Marketers make a lot of choices on a daily basis, and the information they act on changes frequently. In an effort to keep the advertising industry straight, we’re launching a new series of blog posts, affectionately titled “Versus.” Here we will discuss two sides of Facebook advertising, and how each can help your brand.

More than half of Facebook users visit the social network every day. Since we’re talking about 1 billion users, that’s a huge number. When you consider that 75% of smartphones today have Facebook installed, and that their users can be targeted for likes, location — even off-Facebook activity — the potential for ad reach is mindblowing. Nearly 70% of transactions are now influenced by online and mobile research.

So, what’s the difference between marketing for a desktop Facebook audience vs. Facebook mobile? Here’s the breakdown:

Desktop

In the early days of the Internet when Prodigy roamed the Earth, PCs reigned supreme. Though smartphone and tablet use is through the roof these days, don’t be too quick to dismiss desktop. Why?

  • According to the Ecommerce Quarterly (EQ) roundup for Q4 of 2013, a whopping 73.21% of eCommerce website traffic still came from a traditional “stationary media” device — a strong indication that ads are still reaching a large amount of eyeballs.
  • Google conducted a multi-screen study indicating that television (43 minutes) is the only screen that edges out PCs/laptops (39 minutes) for most time spent on average per interaction. Smartphones were in last place at 17 minutes.
  • A Pew Internet Report indicates that older demographics are more comfortable using fixed PCs. As a side note, Facebook has added 12.4 million new users in the 55+ age range (up 80.4%) since January 2011.
  • In Q4 of 2013, Nanigans’ Revenue Per Click (RPC) for the Facebook Desktop News Feed was $1.29 (vs. $.44 for mobile).

Mobile

As of January, 55% of American adults had smartphones, while 42% owned tablets, according to the Pew Research Center. Mobile presents an unparalleled opportunity to reach an ever-widening audience.

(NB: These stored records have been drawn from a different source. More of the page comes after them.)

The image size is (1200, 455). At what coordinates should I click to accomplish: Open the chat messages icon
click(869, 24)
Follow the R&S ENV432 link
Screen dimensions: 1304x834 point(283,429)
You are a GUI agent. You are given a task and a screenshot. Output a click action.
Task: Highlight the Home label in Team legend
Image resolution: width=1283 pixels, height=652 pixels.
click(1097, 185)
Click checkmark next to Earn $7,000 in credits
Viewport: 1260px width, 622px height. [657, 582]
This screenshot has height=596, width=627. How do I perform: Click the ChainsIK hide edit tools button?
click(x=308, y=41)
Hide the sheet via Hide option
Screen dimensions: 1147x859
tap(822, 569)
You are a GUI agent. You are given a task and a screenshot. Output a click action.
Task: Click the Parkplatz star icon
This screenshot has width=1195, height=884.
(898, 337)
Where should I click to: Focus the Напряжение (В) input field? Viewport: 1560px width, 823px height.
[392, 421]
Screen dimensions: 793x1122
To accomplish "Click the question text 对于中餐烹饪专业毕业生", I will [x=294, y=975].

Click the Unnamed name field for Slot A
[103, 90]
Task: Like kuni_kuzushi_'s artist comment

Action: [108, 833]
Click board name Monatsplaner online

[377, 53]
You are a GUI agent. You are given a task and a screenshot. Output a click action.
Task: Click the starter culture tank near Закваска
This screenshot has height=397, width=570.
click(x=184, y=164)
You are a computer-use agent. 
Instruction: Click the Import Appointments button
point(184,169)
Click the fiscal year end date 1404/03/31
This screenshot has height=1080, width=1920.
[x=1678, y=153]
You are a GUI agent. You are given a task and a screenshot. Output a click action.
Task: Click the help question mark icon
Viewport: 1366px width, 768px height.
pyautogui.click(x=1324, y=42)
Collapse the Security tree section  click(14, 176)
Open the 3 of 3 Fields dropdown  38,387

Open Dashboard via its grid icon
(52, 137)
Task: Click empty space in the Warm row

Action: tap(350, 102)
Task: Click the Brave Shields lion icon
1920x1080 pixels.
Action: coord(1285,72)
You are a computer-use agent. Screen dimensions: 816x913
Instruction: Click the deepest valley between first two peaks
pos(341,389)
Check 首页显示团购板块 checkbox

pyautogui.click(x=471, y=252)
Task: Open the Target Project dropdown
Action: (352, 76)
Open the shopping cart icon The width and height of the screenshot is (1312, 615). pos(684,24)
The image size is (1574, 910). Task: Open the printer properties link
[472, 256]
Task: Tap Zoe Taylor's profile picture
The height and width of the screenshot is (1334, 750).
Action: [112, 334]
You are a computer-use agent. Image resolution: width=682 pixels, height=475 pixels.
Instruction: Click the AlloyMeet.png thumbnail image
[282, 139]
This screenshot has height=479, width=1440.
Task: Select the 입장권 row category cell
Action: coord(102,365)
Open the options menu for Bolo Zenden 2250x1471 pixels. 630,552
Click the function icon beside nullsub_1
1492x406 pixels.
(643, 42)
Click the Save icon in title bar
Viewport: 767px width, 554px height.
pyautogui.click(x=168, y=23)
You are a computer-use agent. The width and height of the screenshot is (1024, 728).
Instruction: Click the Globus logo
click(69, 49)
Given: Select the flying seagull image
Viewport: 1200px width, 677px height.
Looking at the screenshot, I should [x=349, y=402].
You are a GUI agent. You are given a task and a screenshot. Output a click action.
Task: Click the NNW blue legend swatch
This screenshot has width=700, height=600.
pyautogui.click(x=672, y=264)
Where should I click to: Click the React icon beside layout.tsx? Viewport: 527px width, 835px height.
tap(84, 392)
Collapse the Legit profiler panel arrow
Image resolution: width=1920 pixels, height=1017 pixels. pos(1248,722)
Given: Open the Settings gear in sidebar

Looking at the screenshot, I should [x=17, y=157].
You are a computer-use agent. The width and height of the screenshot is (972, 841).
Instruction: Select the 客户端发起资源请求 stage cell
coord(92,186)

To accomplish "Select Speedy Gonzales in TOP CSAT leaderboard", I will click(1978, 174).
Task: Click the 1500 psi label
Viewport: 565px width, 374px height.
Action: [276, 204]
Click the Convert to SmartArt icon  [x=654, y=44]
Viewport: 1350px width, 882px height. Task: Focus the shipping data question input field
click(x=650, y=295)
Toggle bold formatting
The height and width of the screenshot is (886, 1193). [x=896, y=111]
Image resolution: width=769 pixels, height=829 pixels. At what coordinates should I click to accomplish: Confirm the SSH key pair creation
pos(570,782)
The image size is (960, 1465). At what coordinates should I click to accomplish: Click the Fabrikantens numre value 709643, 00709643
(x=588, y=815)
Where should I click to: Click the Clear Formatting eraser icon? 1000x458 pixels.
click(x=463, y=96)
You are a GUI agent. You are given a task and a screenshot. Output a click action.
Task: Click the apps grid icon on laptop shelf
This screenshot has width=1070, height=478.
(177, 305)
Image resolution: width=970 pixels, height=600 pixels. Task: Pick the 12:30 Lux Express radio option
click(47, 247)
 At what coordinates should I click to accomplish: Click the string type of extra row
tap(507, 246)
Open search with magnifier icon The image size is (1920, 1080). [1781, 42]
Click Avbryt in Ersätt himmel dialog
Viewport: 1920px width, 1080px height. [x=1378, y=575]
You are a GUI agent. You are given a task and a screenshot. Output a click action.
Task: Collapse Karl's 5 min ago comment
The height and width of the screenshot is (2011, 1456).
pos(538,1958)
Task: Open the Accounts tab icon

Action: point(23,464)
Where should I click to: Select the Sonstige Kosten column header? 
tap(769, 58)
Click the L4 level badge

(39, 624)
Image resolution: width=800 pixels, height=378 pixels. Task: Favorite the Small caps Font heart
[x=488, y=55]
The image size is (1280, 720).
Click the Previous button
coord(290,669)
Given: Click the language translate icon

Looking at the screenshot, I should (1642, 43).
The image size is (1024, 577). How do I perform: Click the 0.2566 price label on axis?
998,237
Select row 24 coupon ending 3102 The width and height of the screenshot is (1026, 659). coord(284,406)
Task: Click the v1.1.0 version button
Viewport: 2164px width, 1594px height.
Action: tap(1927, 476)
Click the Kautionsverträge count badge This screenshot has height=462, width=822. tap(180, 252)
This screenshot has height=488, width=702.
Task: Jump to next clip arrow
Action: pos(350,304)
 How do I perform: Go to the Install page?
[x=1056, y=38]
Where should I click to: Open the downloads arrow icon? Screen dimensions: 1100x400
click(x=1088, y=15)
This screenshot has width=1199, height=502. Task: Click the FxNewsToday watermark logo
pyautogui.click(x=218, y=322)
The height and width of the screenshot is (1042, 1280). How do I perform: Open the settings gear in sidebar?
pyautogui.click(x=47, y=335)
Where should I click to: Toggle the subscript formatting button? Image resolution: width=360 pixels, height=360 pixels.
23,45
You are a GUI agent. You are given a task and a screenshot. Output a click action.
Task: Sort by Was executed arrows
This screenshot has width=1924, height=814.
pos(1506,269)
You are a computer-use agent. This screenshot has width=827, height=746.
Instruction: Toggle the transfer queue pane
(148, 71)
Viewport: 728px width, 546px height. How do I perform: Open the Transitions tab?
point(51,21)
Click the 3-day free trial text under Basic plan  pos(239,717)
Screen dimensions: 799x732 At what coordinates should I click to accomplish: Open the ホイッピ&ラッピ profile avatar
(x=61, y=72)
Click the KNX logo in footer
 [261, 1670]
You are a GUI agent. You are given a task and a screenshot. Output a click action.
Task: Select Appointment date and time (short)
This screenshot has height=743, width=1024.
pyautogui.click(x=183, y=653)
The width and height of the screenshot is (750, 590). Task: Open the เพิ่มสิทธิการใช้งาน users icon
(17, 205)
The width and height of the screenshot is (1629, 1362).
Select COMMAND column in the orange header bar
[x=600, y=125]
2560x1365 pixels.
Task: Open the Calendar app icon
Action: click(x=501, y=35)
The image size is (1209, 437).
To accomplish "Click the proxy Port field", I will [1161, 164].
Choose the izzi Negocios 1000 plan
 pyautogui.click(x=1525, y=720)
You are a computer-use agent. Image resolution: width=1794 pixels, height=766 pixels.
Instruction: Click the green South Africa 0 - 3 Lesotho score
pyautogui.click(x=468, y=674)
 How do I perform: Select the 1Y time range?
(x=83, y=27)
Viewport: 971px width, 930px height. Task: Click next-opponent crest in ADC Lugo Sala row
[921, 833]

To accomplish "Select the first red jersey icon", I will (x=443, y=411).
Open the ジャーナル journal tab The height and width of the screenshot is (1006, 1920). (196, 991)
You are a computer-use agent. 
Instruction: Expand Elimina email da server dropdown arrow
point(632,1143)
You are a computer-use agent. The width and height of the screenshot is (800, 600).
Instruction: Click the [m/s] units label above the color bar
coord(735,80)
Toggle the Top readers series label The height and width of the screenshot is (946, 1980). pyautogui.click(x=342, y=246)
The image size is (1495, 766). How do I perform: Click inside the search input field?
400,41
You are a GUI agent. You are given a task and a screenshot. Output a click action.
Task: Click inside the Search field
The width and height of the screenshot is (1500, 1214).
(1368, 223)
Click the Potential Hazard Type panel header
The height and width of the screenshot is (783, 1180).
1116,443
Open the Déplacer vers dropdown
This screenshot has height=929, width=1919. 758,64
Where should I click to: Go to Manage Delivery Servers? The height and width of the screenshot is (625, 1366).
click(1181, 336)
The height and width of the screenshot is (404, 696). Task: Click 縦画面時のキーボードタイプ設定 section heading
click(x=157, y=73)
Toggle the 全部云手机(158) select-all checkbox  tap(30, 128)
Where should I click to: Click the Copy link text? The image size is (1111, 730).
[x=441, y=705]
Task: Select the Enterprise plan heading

  • Because Facebook mobile has no right hand side (RHS) rail, all ads appear in the News Feed. In-stream ads ensure that consumer attention is solely focused on one scrolling area.
  • According to Adweek, rewards-based mobile advertising involving gift card, coupon and event ticket incentives performed best in 2013.
  • Facebook mobile ads are especially geared toward driving app install and engagement activity.
  • Because mobile devices have smaller screens than PCs, consumers traditionally don’t spend as much time browsing websites. This means content linked to ads must be optimized for mobile visitors (short and sweet, easy to navigate).
  • Fun fact: One in three mobile searches have local intent (versus one in five on desktop). Being able to target customers based on proximity and connectivity is a huge benefit of Facebook mobile advertising.

Takeaway

Although mobile’s star is on the rise, a sizeable amount of the population still uses PCs at home due to ease of use, concerns about privacy and time required to complete an activity. A study commissioned by Facebook showed that a majority of online adults use more than one device a day in the US, which means marketers must take the mobile/desktop continuum into account when creating Facebook ad campaigns, or risk alienating a large audience of versatile media consumers. And the ROI for targeting these adults is considerable. As Consumer Technology VC James Slavet says, “Companies such as One Kings Lane have found that cross-device customers are several times more valuable than desktop-only customers.”